Hoje eu sei que o que eu quero é poder fazer algo relevante, e poder conscientizar, pelo menos, os meus filhos, que são parte da próxima geração, da igualdade de gênero. Quero que eles saibam tratar uma mulher com o respeito que ela merece, de igual pra igual. Quero que eles saibam que não existe essa história de "lugar de mulher é". E isso inclui dizer o seguinte: Meus amores, houve um período que a mamãe não tava bem, por isso vocês moraram com o papai, que também ama vocês." Sei que eles tem um bom exemplo de pai, e eu não vou precisar dizer pra eles que, se eles escolherem serem pais junto com uma mãe, o papel deles não é ajudar, mas ser pai. E isso diz muita coisa.
Espero, de alguma forma, poder ajudar algumas mulheres que sejam vítimas disso tudo. Não sei como. Só espero poder fazer alguma coisa, porque existe essa urgência dentro de mim.

...


Infelizmente, por mais que tenha acontecido comigo, óbvio, eu sei, acontece muito pior com milhares de outras mulheres, a gente nunca imagina que a violência doméstica, seja de que forma for, esteja tão próxima da gente. Mas ela existe, é real, e, sim, tá mais próxima do que a gente imagina.
Levei esse trauma por muitos anos. Passaram mais de 10 anos pra que eu conseguisse ME perdoar por ter me deixado passar por isso. Eu casei, tive meus filhos, e não conseguia sequer pensar no meu primeiro namorado sem sentir ódio, nojo. Não conseguia pensar naquela história sem ter raiva de mim.
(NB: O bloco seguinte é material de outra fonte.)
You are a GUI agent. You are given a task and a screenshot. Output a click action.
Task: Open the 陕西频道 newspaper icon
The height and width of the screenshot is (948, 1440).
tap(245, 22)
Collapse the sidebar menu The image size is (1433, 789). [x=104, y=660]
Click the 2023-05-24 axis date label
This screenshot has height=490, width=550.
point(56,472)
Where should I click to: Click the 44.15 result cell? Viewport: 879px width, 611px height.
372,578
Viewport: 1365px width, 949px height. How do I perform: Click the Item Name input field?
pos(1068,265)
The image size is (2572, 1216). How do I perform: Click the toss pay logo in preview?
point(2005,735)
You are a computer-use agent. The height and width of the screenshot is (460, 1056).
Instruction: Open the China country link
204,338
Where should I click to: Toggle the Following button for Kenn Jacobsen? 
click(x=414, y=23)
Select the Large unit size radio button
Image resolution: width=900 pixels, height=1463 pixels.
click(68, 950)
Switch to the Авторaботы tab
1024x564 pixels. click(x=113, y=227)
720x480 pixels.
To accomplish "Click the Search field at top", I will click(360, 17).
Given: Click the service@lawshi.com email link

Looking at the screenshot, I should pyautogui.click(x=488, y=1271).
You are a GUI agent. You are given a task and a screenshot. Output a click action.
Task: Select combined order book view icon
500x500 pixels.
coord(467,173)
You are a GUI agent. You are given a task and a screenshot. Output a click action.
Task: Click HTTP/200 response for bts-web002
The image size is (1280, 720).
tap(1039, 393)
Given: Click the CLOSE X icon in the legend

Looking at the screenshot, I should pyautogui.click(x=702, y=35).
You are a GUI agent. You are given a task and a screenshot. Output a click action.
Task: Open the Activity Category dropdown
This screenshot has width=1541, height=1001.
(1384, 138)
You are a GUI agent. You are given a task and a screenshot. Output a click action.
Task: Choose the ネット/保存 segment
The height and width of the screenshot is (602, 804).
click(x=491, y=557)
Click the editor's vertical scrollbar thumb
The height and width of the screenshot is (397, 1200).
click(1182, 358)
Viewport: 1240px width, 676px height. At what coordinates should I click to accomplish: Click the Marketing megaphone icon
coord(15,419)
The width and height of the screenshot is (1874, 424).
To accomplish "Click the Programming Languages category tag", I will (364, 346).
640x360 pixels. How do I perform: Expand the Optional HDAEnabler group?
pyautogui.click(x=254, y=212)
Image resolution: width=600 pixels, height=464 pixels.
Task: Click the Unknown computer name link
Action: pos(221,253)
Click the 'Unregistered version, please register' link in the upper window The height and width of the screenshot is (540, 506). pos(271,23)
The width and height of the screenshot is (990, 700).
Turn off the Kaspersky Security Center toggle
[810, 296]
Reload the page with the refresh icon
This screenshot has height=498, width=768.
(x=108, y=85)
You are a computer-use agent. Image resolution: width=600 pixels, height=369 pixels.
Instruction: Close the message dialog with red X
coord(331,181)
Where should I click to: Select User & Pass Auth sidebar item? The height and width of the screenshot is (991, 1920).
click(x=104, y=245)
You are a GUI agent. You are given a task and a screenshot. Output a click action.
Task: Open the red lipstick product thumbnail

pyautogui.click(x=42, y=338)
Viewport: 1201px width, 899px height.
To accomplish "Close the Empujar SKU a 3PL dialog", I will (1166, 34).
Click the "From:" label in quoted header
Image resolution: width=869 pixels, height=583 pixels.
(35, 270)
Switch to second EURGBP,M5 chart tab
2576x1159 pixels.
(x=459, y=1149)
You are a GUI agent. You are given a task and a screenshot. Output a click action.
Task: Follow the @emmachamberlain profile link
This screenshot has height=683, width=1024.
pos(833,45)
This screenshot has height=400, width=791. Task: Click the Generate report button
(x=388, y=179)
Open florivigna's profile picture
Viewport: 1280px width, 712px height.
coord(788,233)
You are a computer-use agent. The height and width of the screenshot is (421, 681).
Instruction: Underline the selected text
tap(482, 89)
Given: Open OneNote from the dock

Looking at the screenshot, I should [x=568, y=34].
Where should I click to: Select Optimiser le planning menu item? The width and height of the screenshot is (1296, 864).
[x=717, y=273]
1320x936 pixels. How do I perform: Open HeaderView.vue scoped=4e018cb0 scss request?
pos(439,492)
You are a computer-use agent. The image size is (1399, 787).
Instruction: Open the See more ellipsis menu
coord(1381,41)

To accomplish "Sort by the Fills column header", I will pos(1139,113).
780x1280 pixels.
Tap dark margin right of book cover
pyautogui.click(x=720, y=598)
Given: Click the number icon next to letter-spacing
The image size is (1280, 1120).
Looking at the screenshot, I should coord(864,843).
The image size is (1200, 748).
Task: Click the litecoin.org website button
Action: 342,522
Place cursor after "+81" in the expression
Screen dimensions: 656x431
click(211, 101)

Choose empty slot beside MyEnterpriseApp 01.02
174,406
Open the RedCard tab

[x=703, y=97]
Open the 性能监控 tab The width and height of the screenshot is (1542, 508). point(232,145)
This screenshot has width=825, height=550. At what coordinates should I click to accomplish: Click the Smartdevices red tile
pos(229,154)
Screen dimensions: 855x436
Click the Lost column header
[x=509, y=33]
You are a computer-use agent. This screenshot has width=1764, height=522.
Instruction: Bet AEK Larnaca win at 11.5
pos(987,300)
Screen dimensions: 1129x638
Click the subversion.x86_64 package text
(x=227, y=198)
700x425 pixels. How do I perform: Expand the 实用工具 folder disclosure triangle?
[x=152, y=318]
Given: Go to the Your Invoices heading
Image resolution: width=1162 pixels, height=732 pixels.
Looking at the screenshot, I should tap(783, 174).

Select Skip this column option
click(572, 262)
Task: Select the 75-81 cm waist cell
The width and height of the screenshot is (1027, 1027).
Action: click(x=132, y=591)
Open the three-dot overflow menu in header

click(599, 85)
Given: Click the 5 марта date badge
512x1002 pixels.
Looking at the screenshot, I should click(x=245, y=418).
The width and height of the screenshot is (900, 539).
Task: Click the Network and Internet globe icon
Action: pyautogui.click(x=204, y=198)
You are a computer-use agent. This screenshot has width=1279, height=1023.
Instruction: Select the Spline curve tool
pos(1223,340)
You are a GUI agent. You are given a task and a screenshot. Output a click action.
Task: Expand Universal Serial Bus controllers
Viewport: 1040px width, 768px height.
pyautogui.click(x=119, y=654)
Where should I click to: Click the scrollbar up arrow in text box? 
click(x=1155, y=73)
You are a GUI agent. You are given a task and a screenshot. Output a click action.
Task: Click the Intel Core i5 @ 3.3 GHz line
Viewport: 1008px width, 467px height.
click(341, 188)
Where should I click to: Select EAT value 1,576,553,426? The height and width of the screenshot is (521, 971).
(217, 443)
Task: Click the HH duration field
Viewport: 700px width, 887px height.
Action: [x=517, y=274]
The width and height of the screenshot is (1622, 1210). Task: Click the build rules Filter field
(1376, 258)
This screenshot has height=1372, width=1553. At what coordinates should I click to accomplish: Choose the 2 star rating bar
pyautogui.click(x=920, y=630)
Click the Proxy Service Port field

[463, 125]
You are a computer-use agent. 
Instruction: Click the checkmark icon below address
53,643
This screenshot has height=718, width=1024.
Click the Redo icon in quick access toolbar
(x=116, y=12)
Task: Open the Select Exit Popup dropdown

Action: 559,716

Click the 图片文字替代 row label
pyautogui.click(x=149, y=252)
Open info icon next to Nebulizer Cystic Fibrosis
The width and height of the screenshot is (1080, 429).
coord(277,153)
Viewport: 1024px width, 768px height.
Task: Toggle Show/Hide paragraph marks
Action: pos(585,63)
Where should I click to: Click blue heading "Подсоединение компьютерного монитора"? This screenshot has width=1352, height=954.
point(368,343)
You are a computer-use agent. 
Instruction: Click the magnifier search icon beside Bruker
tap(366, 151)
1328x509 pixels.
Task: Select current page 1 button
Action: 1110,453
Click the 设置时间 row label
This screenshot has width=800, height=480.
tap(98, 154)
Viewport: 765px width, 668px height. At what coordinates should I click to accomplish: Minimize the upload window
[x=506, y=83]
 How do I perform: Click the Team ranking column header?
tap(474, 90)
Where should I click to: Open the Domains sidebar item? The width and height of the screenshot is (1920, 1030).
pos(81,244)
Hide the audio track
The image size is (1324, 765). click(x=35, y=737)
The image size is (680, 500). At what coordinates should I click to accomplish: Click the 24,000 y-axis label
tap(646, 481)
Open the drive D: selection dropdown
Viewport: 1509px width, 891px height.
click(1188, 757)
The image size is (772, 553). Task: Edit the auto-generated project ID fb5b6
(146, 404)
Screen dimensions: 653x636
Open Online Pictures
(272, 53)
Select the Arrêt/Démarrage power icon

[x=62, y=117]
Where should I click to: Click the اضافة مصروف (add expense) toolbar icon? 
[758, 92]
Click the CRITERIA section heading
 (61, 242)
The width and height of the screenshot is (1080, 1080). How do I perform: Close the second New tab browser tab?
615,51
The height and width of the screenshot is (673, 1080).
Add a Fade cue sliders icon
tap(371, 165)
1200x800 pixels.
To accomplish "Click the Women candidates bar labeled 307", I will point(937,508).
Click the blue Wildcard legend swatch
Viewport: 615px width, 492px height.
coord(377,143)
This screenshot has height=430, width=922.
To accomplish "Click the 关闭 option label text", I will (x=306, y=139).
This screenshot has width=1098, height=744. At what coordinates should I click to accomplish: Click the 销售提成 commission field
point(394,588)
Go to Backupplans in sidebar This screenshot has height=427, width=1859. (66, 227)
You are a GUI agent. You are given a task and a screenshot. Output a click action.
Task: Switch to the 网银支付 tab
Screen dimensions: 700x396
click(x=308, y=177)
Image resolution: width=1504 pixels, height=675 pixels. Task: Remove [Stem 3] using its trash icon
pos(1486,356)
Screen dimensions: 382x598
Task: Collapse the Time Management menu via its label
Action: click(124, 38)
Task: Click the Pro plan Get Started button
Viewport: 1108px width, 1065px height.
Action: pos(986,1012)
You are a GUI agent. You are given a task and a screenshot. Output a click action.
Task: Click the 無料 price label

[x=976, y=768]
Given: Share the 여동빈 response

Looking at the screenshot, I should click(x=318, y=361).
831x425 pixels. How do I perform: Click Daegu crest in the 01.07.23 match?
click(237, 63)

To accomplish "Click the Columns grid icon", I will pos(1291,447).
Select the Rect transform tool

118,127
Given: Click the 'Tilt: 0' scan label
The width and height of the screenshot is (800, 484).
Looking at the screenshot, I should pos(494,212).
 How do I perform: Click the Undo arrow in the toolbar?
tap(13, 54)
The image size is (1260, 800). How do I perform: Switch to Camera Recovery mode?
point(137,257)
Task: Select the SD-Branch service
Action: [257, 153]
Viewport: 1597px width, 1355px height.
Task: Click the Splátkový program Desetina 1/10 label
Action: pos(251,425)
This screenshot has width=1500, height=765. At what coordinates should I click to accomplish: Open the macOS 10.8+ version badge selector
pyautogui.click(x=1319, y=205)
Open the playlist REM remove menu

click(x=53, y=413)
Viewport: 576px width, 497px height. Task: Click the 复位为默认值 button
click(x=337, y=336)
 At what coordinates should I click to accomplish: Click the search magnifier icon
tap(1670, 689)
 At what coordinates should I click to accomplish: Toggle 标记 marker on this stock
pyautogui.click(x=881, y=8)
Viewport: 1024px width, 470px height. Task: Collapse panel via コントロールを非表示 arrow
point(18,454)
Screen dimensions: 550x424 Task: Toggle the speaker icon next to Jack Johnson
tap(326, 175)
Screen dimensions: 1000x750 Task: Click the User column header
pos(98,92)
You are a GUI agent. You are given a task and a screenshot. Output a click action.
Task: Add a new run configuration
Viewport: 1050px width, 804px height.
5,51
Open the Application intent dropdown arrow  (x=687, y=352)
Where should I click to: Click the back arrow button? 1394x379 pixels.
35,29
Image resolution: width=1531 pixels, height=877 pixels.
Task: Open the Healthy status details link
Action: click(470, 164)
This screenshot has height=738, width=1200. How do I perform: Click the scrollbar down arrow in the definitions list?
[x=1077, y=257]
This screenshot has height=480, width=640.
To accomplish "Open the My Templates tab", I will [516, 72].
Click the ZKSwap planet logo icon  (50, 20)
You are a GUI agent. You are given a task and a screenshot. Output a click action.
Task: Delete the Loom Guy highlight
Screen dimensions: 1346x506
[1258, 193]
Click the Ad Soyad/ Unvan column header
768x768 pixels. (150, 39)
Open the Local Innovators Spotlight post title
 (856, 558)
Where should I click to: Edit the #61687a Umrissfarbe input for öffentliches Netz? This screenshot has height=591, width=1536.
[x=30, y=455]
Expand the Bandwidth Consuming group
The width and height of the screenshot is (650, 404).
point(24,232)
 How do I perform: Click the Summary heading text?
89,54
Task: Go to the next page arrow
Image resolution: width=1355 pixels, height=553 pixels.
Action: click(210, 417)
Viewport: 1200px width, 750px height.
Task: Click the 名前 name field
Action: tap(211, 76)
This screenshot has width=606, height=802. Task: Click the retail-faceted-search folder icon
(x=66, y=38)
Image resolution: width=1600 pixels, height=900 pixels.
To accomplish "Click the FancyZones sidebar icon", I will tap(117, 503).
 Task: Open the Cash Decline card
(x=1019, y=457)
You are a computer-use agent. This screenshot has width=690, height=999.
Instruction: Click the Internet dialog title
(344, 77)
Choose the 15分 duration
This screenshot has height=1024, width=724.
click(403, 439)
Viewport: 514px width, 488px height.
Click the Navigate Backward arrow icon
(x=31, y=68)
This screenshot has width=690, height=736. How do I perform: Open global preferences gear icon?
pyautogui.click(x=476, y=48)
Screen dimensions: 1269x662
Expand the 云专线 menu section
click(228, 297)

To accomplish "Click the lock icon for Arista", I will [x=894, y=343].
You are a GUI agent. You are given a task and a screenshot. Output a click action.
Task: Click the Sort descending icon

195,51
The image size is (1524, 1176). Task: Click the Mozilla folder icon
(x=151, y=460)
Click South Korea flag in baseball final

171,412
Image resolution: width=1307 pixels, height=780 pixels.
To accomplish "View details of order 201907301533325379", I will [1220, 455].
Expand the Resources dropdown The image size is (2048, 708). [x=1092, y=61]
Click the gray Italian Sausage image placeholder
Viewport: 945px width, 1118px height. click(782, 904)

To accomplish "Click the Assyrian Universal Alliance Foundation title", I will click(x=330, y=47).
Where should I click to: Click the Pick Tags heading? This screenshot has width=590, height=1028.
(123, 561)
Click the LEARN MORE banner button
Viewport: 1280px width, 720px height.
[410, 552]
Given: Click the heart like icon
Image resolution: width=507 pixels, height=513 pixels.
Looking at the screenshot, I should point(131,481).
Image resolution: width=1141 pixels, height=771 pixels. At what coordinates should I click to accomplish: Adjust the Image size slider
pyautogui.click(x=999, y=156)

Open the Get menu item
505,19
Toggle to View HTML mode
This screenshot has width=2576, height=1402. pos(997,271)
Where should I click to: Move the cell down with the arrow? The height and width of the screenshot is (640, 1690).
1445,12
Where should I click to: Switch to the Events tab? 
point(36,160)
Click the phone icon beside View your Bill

É dificil.
Claro, isso sempre vai fazer parte de mim, da minha história, de quem eu sou.
Não consigo estar perto de qualquer situação dessas que me descontrolo. Pra mim, é inconcebível ver um homem gritando ou fazendo qualquer coisa parecida com uma mulher. Me tira realmente o equilíbrio, o chão. Talvez por isso essa urgência. É não querer permitir que ninguém mais perto de mim viva aquilo.
Nenhuma mulher merece ser tratada desse jeito.

...


Então, amanhã hoje é o dia da mulher. Há quem diga que não há motivo pra comemorar, e há quem parabenize as mulheres.
Eu concordo que ainda não temos o que comemorar. Ainda temos muito pelo que lutar. MUITO. Porém, sim, temos muito pelo que nos parabenizar, também, porque, apesar de tudo que temos passado, continuamos levantando, e ainda lutamos. Mas, verdade seja dita, precisamos, sim, nos empoderar, uma a uma, e cada vez mais.
Lamento, profundamente, pelas mulheres que, ao invés de se darem as mãos, ao invés de se serem solidárias, apontam o dedo, julgam. Lamento porque, muitas vezes, o machismo vem de outras mulheres. Lamento porque ainda existem mulheres que pensam que precisam de um homem pra serem felizes, ou pra sustentá-las. Lamento porque ainda existem mulheres que vivem em situações de violência doméstica com a anuência da própria família, porque a família, por algum motivo, pensa que o certo é ter a família no modelo tradicional. Lamento porque precisamos ter medo em situações corriqueiras, simplesmente por sermos mulheres. Lamento, porque, infelizmente, muitas vezes não tenho amor no meu coração o suficiente pra somente lamentar. Muitas vezes, minha reação é de ódio, ou de desprezo. E sei que tenho que trabalhar muito isso em mim.
Enfim. Lamento, porque ainda existem tantos motivos pra lamentar no dia da mulher.